Peristiwa terjadi pada waktu subuh, sekitar pukul 04.30 WIB. Menurut TNI,
penggeruduk pada Peristiwa Kanigoro berjumlah 2.000 orang dan membawa senjata tajam.
BTI dan PR menyerbu masjid dengan alas kaki, sandal, dan kaki telanjang, sebuah perbuatan
yang menyinggung umat muslim. Karena kalah jumlah, panitia keamanan tersebut tidak
dapat menghadapi mereka. Abiyoso mengatakan bahwa beberapa di antara mereka ada yang
menginjak-injak, merobek, dan membanting Alquran.[1] Setelah semua peserta acara tersebut
dapat dikuasai, KH. Jauhari beserta para panitia dan peserta diarak sejauh 7 kilometer ke
Kantor Polisi Sektor Kras. Mereka tiba di kantor polisi pada pukul 07.00 WIB.[2]
Kabar tentang Peristiwa Kanigoro tersebut menyebar dengan cepat. Putra KH.

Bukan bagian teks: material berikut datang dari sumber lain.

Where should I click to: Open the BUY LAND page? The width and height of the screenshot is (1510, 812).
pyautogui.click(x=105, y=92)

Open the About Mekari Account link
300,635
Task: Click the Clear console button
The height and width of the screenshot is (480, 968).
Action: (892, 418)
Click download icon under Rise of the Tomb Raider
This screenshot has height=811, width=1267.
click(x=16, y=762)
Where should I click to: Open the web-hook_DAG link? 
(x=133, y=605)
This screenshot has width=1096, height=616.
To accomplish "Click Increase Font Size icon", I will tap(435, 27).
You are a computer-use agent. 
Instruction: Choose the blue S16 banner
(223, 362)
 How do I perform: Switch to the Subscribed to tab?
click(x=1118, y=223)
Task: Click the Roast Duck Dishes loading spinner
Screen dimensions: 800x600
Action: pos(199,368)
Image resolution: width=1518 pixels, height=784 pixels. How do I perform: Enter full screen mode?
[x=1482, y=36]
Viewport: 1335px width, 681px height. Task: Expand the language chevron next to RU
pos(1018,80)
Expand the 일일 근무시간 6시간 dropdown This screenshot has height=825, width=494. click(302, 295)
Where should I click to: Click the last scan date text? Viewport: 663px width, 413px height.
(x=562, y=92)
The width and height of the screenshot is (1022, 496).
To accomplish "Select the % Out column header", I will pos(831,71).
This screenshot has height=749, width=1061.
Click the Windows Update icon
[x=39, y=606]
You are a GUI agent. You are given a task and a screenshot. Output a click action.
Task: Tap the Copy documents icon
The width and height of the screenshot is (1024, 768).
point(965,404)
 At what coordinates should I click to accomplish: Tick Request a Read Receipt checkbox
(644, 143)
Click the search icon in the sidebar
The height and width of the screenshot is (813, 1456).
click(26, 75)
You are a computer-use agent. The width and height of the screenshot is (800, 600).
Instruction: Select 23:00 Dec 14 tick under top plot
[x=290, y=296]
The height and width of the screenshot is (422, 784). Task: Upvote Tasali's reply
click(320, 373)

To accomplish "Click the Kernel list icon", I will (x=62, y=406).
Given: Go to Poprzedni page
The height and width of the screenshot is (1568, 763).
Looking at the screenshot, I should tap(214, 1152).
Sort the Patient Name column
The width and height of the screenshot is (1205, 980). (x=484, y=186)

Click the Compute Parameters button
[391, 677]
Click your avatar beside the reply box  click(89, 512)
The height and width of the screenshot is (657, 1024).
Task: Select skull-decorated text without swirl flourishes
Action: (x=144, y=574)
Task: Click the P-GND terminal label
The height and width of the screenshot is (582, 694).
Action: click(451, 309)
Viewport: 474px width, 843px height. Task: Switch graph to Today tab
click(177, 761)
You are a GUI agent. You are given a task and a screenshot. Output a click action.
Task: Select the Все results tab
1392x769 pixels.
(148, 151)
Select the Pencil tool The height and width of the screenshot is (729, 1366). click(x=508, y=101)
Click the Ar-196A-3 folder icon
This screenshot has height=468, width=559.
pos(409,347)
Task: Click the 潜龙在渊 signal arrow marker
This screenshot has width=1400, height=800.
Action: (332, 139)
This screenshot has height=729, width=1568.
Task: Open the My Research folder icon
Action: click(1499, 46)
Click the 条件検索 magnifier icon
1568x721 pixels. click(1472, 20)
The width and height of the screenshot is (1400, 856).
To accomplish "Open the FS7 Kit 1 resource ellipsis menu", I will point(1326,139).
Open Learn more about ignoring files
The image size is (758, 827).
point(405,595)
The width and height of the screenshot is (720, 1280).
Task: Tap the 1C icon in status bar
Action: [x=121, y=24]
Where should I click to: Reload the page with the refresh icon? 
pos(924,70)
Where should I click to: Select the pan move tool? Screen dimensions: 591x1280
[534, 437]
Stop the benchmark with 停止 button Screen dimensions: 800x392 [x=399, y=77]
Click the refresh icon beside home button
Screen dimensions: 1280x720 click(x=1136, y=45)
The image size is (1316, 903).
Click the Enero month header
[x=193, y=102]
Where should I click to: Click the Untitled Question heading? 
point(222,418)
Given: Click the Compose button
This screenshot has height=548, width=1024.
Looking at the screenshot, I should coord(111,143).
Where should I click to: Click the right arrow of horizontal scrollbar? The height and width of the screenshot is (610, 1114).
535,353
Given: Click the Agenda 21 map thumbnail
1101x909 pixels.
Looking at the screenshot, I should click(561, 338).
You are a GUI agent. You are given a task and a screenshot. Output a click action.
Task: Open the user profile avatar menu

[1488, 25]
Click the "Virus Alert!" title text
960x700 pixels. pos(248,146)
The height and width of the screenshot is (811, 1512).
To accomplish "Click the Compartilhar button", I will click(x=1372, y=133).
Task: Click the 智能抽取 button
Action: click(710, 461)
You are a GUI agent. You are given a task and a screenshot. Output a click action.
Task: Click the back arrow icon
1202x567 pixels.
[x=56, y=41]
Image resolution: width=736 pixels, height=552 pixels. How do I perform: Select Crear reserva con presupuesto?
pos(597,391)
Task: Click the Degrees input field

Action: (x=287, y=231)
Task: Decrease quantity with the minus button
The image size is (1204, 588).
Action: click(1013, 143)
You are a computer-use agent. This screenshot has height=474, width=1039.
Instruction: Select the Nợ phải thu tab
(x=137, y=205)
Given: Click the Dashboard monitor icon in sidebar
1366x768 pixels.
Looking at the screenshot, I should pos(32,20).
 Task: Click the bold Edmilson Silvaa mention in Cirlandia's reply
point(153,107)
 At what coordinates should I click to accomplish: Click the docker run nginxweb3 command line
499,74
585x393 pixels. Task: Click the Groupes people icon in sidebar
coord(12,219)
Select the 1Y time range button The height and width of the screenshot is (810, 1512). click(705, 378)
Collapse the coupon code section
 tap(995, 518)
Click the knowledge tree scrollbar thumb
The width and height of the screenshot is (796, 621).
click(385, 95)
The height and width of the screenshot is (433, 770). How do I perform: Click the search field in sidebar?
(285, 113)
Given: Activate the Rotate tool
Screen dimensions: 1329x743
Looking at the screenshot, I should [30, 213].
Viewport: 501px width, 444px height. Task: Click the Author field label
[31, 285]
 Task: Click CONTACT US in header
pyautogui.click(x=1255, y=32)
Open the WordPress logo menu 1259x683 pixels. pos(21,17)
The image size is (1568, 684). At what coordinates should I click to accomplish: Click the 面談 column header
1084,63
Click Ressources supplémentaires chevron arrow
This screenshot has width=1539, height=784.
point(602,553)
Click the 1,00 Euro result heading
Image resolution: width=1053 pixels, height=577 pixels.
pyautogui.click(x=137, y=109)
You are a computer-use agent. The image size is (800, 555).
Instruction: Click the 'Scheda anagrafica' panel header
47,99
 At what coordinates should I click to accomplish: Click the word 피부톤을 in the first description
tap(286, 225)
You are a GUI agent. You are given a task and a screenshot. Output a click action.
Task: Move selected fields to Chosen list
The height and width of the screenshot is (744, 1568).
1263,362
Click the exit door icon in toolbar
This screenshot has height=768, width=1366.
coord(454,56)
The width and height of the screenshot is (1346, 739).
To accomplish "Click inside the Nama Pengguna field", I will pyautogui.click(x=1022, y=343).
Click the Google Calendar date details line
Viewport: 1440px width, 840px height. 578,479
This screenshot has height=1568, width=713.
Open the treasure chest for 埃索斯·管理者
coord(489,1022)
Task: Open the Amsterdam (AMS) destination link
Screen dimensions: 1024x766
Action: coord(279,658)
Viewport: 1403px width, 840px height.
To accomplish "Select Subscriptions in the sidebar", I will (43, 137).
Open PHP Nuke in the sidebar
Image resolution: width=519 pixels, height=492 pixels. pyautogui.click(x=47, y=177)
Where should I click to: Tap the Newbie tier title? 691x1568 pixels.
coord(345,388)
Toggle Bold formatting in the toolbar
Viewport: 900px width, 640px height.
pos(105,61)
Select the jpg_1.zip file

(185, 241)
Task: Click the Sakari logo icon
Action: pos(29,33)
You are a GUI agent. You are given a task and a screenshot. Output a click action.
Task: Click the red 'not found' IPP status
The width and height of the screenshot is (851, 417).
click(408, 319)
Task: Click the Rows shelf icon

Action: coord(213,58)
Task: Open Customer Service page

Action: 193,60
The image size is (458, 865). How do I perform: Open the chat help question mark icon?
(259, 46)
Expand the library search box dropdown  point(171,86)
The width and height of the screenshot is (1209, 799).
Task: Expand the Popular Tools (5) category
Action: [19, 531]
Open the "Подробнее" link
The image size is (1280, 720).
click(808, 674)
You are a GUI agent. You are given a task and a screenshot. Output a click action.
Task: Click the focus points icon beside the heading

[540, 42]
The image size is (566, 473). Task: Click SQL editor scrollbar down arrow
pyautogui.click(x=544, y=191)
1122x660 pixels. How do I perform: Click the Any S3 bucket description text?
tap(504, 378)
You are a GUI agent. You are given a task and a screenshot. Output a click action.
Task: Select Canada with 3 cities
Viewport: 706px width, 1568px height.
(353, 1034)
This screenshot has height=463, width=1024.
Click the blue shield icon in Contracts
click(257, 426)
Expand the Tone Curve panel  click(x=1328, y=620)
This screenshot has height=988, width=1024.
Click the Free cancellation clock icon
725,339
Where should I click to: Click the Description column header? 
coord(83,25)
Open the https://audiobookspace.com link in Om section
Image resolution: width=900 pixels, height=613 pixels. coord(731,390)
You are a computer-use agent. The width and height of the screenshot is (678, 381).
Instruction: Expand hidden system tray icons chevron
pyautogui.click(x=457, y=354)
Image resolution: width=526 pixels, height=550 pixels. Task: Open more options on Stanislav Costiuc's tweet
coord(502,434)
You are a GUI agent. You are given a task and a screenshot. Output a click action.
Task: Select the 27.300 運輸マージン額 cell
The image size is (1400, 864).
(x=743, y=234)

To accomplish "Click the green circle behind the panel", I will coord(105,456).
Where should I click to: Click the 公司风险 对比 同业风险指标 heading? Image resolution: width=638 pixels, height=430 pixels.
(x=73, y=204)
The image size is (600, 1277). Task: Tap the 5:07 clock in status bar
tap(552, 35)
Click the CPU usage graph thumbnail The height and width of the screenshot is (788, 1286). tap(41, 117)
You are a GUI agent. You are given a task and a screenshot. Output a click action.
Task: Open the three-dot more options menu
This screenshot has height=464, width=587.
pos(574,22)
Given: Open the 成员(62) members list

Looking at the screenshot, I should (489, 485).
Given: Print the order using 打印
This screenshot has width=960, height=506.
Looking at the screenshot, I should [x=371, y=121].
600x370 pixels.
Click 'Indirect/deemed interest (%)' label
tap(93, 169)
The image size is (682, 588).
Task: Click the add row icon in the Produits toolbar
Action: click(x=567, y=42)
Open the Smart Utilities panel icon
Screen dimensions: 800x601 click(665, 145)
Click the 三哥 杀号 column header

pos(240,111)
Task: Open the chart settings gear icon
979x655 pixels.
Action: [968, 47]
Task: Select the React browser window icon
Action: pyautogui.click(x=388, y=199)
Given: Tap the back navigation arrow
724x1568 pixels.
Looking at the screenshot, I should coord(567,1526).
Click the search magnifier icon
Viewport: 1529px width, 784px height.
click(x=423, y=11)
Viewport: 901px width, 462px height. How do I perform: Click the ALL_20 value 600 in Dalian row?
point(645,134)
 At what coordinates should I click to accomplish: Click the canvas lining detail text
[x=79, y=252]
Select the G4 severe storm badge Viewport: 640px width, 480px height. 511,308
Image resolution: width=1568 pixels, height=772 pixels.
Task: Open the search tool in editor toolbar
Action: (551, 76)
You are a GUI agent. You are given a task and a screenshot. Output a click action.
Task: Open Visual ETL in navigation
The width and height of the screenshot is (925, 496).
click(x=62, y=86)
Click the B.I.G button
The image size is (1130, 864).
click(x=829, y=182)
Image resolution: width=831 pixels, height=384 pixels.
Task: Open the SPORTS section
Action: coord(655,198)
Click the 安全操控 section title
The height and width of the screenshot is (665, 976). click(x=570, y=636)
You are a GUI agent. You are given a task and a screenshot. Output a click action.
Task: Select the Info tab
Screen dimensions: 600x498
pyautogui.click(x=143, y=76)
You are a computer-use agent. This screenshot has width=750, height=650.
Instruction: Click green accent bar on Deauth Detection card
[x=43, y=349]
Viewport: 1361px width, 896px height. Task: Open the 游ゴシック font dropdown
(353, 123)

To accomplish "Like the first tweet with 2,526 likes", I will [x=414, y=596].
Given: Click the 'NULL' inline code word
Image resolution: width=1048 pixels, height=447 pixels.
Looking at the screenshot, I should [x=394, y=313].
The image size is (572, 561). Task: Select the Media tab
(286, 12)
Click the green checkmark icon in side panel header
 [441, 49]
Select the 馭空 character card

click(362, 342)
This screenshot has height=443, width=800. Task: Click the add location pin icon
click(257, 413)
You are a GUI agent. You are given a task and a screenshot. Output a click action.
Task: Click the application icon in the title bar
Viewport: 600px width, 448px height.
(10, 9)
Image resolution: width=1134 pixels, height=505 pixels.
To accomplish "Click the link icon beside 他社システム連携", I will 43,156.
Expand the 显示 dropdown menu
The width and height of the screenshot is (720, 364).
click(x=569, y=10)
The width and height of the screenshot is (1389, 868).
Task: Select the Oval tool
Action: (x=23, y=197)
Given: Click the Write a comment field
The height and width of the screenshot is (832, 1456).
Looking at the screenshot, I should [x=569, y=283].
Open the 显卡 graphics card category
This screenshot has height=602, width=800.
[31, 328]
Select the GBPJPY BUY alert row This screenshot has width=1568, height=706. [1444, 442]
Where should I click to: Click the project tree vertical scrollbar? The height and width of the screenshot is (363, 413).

Jauhari, Gus Maksum Jauhari segera bersiap memegang kendali organisasi Barisan Ansor
Serbaguna (Banser) Kediri, salah satu badan otonom Nahdlatul Ulama (NU). Pada tanggal 18
Januari 1965, delapan truk yang membawa Banser bergerak ke Desa Kanigoro. Karena hal
tersebut, polisi mengambil langkah-langkah pengamanan. Salah satu langkah yang diambil
polisi adalah menangkap Suryadi dan Harmono sebagai pihak yang bertanggung jawab atas
kejadian tersebut.
Sebulan setelah kejadian itu, tepatnya pada 1 Februari 1965, ratusan anggota PII
menggelar rapat guna menyikapi peristiwa tersebut. Seusai rapat selesai, mereka mendatangi
dan melakukan pelemparan kantor PKI sebagai induk organisasi PR dan BTI. Pengurus PII
Jawa Timur Anis Abiyoso pun menjadi buronan polisi akibat kejadian ini. Polisi akhirnya
menganggap kasus Peristiwa Kanigoro ini selesai ketika Anis menyerahkan diri di Malang,
12 Februari 1965.
Peristiwa Kanigoro diabadikan sebagai adegan pertama pada Film Penumpasan
Penghianatan G30S/PKI yang diproduksi tahun 1984 oleh Sutradara Arifin C. Noer dan
disponsori oleh pemerintah Orde Baru pimpinan Jenderal Soeharto.